5°. Dans l’hydropisie on sent une soif violente ; cela vient de ce que la partie aqueuse du sang reste dans le bas-ventre : il n’y aura donc qu’un sang épais dans les autres parties. Cette épaisseur causera nécessairement de la chaleur ; d’ailleurs, le bas-ventre étant rempli d’eau, les vaisseaux sanguins inférieurs sont fort comprimés : le sang coule donc en plus grande quantité vers les parties supérieures ; de là il s’ensuit que le mouvement & la chaleur y sont plus considérables, & qu’il arrive souvent des hémorragies aux hydropiques.

6°. On voit par tout cela que c’est un mauvais signe, comme dit Hippocrate, que de n’avoir pas soif dans les maladies fort aiguës. Cela prouve que les organes deviennent insensibles, & que la mort n’est pas éloignée.

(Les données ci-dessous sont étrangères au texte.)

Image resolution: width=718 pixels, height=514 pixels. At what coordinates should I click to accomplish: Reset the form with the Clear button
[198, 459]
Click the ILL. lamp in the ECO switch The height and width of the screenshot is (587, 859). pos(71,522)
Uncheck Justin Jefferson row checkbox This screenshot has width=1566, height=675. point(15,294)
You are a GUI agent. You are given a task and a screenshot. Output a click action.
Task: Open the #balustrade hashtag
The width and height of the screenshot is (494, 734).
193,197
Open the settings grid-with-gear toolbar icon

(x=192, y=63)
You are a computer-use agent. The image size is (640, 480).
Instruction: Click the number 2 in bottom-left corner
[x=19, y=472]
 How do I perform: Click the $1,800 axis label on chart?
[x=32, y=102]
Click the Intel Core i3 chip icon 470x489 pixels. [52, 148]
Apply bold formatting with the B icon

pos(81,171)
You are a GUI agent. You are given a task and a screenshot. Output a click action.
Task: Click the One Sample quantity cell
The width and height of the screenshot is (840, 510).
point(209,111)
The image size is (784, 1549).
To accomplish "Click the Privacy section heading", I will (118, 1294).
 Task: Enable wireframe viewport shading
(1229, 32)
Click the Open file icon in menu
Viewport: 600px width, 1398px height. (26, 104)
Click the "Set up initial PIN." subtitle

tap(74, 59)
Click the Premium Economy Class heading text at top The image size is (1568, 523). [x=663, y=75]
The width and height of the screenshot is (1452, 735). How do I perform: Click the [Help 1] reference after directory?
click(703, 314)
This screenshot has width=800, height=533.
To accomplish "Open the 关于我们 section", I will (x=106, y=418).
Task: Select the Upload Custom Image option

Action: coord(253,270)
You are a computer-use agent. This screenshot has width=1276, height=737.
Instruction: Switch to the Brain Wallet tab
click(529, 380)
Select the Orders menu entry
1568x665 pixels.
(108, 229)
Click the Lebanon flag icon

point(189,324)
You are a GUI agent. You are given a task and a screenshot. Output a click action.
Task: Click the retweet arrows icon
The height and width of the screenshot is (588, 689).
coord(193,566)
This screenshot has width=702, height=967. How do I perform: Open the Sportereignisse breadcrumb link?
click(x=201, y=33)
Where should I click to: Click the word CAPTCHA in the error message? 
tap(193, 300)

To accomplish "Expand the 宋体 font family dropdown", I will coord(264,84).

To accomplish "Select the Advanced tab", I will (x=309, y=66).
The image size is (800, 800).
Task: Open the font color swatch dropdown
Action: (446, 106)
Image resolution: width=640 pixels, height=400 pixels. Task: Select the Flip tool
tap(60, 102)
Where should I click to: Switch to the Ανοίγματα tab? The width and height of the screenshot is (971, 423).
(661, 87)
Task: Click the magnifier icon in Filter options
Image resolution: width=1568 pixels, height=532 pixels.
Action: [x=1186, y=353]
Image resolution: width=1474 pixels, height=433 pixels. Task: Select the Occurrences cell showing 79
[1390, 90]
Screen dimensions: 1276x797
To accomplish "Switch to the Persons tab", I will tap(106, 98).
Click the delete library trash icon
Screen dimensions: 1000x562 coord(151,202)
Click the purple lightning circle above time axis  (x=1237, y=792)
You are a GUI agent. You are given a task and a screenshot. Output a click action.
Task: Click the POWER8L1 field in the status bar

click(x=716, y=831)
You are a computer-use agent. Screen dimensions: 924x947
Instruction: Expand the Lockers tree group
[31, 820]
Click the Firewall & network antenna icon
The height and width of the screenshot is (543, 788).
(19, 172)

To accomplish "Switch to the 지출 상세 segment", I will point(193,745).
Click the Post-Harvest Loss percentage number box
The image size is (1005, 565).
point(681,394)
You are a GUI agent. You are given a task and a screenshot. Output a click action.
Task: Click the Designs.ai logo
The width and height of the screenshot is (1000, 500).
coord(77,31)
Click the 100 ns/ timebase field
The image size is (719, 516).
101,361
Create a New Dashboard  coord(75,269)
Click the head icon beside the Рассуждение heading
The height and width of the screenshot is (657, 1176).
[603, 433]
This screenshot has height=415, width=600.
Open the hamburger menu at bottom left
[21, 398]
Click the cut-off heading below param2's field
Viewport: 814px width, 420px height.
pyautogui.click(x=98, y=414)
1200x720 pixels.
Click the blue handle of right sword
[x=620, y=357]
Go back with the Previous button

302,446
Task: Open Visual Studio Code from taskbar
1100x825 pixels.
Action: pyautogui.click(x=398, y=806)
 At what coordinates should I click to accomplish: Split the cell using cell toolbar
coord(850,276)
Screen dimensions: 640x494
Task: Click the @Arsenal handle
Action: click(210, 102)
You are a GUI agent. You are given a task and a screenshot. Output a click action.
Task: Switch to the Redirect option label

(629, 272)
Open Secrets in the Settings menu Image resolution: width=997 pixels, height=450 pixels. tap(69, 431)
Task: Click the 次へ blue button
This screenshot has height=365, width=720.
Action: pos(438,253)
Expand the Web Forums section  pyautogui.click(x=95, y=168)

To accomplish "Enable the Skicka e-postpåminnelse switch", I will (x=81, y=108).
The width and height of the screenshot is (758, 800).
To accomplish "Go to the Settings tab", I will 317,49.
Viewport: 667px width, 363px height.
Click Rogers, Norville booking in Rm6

La soif fébrile est toujours fort incommode ; ceux qui en sont tourmentés soupirent après ce qui peut l’étancher, ou du moins la diminuer : personne n’ignore que l’eau est la ressource que la nature réclame ; froide, elle calme plus vite la soif. Mais l’eau ne remplit pas toujours les vues que l’on se propose dans le traitement des maladies aiguës ; il faut souvent la combiner avec les sucs acides végétaux, ou avec les minéraux les plus concentrés, jusqu’à agréable aigreur, tel que l’acide vitriolique, l’esprit de nitre, &c. La limonade commune, une légère décoction d’eau-de-ris, dans laquelle on fait dissoudre quelques grains de nitre ; celle de poulet, le petit-lait, sont très-appropriés lorsque la soif dépend de l’âcreté de la salive & de la lymphe. La soif peut devenir la source d’une infinité de maladies graves ; elle peut donner naissance à des maladies inflammatoires, surtout dans les viscères naturellement foibles ; elle dispose aux maladies de poitrine, sur-tout à la phthysie. Il est de la plus grande importance pour les personnes qui ont le sang âcre, de prendre quelquefois dans la journée quelque boisson agréable, quoiqu’ils n’ayent pas soif. Celles dont les humeurs circulent difficilement à cause de leur épaisseur, doivent aussi profiter du même avis : mais dans l’état de santé on doit toujours s’abstenir de boire, immédiatement après une course, ou après tout autre exercice violent : l’expérience journalière a démontré que la plupart des pleurésies des jeunes gens, ne reconnoissoit point d’autre cause. M. AMI.